PLoS ONE (Jan 2018)
A new method for evaluating the impacts of semantic similarity measures on the annotation of gene sets.
Abstract
MOTIVATION:The recent revolution in new sequencing technologies, as a part of the continuous process of adopting new innovative protocols has strongly impacted the interpretation of relations between phenotype and genotype. Thus, understanding the resulting gene sets has become a bottleneck that needs to be addressed. Automatic methods have been proposed to facilitate the interpretation of gene sets. While statistical functional enrichment analyses are currently well known, they tend to focus on well-known genes and to ignore new information from less-studied genes. To address such issues, applying semantic similarity measures is logical if the knowledge source used to annotate the gene sets is hierarchically structured. In this work, we propose a new method for analyzing the impact of different semantic similarity measures on gene set annotations. RESULTS:We evaluated the impact of each measure by taking into consideration the two following features that correspond to relevant criteria for a "good" synthetic gene set annotation: (i) the number of annotation terms has to be drastically reduced and the representative terms must be retained while annotating the gene set, and (ii) the number of genes described by the selected terms should be as large as possible.
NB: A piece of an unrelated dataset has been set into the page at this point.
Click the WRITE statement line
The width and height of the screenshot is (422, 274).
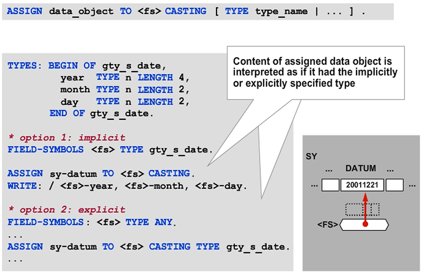tap(128, 186)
Thus, we analyzed nine semantic similarity measures to identify the best possible compromise between both features while maintaining a sufficient level of details. Using Gene Ontology to annotate the gene sets, we obtained better results with node-based measures that use the terms' characteristics than with measures based on edges that link the terms. The annotation of the gene sets achieved with the node-based measures did not exhibit major differences regardless of the characteristics of terms used.